A portrait of Jeffrey Epstein appears on the tablet screen next to the page “Epstein Library, February 11, 2026” on the U.S. Department of Justice’s website.
Véronique Tournier | AFP | Getty Images
Victims of notorious sex offender Jeffrey Epstein filed a class-action lawsuit Thursday against the Trump administration on behalf of themselves and other survivors. google Allegations of improperly disclosing and publishing personal information about them.
The lawsuit, filed in the U.S. District Court for the Northern District of California, where Google is headquartered, alleges that the Justice Department “busted” approximately 100 Epstein survivors in late 2025 and early 2026, and that “online entities like Google continue to republish information, refusing victims’ claims to remove it” even after the government admitted it was wrong and retracted the information.
Regarding Google, the lawsuit alleges that the company’s core search engine and an artificial intelligence overview feature called AI Mode exposed victims’ personal information.
“Survivors now face new trauma,” the lawsuit states. “Strangers are calling them, sending them emails, threatening their safety, and accusing them of colluding with Epstein when in fact they are victims of Epstein.”
The complaint was filed by an Epstein victim using the pseudonym Jane Doe.
After months of pressure, the Justice Department released more than 3 million additional pages of Epstein-related documents earlier this year, including images and videos.

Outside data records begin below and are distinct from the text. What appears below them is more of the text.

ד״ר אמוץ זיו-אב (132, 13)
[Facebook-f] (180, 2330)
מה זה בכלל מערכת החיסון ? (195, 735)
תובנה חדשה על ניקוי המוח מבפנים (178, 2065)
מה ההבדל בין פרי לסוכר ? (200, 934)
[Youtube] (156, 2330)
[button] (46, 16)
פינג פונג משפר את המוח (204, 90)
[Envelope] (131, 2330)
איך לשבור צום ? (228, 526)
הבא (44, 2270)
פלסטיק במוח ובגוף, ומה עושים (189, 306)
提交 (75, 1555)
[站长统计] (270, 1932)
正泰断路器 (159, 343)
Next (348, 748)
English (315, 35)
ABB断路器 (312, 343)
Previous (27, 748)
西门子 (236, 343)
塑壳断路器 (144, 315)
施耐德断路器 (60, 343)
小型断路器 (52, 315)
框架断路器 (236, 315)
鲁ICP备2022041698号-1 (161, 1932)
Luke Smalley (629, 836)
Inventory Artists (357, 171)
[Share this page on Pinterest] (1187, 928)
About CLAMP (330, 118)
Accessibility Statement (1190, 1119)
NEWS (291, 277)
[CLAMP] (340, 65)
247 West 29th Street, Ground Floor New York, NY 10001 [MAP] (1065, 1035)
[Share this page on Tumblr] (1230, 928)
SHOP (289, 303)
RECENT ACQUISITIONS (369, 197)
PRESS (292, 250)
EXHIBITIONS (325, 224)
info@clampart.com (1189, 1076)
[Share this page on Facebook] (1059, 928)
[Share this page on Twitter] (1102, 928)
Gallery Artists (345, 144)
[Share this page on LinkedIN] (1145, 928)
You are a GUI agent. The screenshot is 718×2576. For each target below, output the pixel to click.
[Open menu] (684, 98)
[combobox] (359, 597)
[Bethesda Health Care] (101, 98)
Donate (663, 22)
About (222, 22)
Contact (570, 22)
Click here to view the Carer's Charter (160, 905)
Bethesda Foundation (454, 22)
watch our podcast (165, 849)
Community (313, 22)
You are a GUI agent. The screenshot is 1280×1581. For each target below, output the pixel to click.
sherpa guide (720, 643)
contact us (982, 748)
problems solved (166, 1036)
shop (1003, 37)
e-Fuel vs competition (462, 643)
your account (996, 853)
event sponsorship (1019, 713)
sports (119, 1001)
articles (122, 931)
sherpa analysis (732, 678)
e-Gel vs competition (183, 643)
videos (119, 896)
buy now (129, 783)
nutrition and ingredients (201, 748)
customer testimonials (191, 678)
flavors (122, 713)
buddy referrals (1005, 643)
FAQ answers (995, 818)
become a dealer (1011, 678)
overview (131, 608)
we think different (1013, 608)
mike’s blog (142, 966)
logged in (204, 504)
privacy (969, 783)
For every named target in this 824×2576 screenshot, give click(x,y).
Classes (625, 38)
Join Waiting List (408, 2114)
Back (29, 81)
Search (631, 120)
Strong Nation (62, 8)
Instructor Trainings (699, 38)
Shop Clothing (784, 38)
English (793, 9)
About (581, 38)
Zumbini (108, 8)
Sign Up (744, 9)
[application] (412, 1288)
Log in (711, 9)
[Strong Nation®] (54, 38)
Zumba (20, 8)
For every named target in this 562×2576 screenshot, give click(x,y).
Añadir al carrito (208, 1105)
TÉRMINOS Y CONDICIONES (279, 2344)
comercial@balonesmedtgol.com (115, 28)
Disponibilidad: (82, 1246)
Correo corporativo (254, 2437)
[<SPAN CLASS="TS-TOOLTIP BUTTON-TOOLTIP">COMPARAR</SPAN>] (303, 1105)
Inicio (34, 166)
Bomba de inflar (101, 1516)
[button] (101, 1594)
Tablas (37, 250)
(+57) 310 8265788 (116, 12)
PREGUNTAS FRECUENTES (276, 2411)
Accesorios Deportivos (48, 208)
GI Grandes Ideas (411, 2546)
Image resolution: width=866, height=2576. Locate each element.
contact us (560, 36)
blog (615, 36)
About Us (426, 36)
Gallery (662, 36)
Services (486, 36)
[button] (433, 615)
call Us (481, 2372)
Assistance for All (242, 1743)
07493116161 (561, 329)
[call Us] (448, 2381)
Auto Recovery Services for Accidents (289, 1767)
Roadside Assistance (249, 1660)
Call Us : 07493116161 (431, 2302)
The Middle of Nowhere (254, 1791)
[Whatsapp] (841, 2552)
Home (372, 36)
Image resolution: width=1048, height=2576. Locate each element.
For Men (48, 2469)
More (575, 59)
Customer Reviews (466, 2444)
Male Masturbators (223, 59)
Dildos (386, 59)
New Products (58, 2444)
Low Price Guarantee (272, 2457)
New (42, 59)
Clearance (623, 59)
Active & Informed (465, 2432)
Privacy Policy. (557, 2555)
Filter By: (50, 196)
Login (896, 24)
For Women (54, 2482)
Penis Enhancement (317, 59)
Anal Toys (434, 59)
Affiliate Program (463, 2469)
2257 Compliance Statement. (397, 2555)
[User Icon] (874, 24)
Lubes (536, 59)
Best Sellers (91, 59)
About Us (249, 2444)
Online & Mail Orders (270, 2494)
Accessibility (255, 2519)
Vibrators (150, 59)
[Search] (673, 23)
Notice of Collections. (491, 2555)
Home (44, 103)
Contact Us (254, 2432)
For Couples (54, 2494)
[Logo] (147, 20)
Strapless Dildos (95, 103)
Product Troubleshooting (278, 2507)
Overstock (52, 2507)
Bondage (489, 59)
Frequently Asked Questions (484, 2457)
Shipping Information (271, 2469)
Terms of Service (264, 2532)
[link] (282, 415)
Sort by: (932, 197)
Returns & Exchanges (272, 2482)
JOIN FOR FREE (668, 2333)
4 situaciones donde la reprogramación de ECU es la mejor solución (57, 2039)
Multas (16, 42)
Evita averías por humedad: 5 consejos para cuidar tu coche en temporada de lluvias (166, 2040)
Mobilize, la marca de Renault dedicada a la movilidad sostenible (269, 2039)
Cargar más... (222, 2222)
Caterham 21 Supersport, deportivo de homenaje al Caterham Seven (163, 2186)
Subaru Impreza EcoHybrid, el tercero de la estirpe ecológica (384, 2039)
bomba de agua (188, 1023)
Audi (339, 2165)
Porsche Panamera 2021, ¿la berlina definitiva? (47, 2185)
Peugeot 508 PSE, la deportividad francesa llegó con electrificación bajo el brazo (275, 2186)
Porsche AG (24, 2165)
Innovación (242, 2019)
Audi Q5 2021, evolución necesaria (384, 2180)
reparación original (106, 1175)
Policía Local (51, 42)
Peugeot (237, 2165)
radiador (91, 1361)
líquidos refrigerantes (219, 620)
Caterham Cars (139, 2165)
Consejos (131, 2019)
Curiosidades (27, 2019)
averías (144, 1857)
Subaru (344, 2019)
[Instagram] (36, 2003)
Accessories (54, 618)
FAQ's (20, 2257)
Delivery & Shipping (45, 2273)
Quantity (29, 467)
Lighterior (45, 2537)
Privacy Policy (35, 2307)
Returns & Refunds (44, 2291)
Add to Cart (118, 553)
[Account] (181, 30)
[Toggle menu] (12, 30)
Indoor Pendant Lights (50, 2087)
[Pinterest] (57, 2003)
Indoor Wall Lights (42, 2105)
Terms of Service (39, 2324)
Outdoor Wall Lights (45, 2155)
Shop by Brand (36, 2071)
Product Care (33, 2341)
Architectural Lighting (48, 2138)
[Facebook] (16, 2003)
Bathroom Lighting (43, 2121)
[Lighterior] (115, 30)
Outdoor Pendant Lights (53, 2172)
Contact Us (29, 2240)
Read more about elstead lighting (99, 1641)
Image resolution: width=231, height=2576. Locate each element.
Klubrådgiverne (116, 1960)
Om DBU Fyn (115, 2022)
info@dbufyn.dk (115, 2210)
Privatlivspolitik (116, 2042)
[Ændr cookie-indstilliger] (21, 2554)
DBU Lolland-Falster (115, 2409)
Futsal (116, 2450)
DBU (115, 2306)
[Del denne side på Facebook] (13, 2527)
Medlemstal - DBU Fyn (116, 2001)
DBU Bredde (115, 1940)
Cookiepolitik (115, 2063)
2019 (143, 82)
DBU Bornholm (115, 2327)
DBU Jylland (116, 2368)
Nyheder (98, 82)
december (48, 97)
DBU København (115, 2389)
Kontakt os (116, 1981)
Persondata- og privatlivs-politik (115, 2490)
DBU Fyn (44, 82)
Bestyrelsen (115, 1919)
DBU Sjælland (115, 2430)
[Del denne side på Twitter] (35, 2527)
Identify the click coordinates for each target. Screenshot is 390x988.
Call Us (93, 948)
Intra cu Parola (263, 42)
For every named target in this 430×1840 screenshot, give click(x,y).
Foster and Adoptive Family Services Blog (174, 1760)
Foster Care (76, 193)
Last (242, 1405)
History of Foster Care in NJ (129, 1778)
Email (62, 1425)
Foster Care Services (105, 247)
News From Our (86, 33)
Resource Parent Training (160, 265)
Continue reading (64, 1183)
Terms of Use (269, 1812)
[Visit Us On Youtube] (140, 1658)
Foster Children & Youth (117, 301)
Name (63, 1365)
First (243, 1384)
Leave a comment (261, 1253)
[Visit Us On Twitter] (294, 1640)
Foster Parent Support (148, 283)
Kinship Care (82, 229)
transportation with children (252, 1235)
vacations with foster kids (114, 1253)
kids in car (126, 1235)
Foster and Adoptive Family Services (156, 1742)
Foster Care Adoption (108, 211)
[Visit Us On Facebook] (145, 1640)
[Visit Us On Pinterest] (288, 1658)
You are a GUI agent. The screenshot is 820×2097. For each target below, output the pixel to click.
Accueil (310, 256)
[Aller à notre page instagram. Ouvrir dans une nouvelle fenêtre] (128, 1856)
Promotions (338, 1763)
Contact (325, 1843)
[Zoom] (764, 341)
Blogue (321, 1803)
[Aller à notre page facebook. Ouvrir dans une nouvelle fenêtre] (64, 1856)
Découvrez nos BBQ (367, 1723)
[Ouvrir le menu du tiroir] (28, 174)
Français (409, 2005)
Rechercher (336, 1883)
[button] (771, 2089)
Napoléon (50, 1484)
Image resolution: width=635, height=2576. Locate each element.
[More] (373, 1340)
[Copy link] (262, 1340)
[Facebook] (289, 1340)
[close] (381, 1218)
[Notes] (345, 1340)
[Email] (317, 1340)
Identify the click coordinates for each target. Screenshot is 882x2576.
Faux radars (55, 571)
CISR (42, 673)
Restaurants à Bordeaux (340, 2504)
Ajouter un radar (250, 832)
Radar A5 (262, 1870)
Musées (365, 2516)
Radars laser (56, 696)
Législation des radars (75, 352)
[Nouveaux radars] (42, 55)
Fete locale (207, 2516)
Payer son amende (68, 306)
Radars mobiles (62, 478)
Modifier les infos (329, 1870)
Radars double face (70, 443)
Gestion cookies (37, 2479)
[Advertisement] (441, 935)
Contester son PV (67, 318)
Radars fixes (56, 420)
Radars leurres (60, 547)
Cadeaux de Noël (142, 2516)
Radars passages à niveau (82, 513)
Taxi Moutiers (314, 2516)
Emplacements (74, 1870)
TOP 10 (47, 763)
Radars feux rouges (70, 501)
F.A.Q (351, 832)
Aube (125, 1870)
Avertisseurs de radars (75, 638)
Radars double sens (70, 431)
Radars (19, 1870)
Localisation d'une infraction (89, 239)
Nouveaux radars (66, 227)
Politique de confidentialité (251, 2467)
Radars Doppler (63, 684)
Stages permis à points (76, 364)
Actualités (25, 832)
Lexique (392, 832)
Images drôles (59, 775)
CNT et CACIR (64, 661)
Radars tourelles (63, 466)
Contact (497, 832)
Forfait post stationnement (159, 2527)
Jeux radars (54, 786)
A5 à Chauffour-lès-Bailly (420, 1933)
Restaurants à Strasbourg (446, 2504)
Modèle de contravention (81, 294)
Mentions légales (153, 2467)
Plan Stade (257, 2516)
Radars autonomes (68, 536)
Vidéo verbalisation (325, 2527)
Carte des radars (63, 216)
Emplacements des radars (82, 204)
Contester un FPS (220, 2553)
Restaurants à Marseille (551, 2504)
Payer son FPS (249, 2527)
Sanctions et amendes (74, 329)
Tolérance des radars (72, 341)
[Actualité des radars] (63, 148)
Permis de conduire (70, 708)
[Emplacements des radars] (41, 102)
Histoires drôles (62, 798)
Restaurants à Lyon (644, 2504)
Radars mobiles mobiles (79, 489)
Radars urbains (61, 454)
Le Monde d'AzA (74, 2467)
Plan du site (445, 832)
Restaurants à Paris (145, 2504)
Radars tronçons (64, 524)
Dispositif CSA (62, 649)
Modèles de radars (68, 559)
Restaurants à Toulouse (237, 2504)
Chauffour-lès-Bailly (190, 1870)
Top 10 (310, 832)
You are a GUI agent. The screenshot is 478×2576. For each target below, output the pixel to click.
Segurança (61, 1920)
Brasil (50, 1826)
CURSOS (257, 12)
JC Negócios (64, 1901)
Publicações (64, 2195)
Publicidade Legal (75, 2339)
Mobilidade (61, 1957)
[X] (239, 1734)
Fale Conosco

Epstein committed suicide in a New York City jail in August 2019, weeks after he was arrested on federal child sex trafficking charges.
In taking on Google, the plaintiffs are testing the limits of a major safety net for internet companies and social media sites. Section 230 of the Communications Decency Act regulates speech on the internet and has long allowed major U.S. platforms to avoid liability for content that appears on their websites and apps.
Internet giants face new challenges in defending their turf as AI-generated content explodes and new controversy arises over the publication of non-consensual sexual images, including so-called deepfake pornography. Earlier this month, Google was sued in a wrongful death case by the father of a 36-year-old man, claiming that the company’s Gemini chatbot caused his son to attempt a “mass casualty attack” and ultimately commit suicide.
A lawsuit filed by Epstein’s victims alleges that Google “deliberately” incited harassment by hosting information about victims through its design, and said the company’s AI Mode feature “is not a neutral search index.” The complaint comes after two jury verdicts this week, one against Meta and one on Google’s YouTube, concluded that online platforms are not adequately policing their sites for content that poses real-life harm.
New Mexico Attorney General Raul Torres, who is spearheading the state’s lawsuit against meth, told CNBC this week that “there is a clear possibility that these lawsuits will motivate Congress to reconsider Section 230 and significantly amend, if not eliminate, Section 230.”
The latest lawsuit alleges that Google’s AI-generated content exposed personal information about victims. Google’s AI mode has responded to inquiries asking for such details, it said.
The complaint alleges that the government has in the past failed to force technology platforms to remove material and allowed victims’ information to be exposed.
“As part of this response, which was generated repeatedly across multiple platforms and various devices, Google’s AI mode included Plaintiff’s full name, displayed her full email address, and generated a hypertext link that allowed anyone to email Plaintiff directly with the click of a button,” the complaint states.
Representatives for Google and the Trump administration did not respond to requests for comment.
—CNBC’s Dan Mangan and Jonathan Bunyan contributed to this report.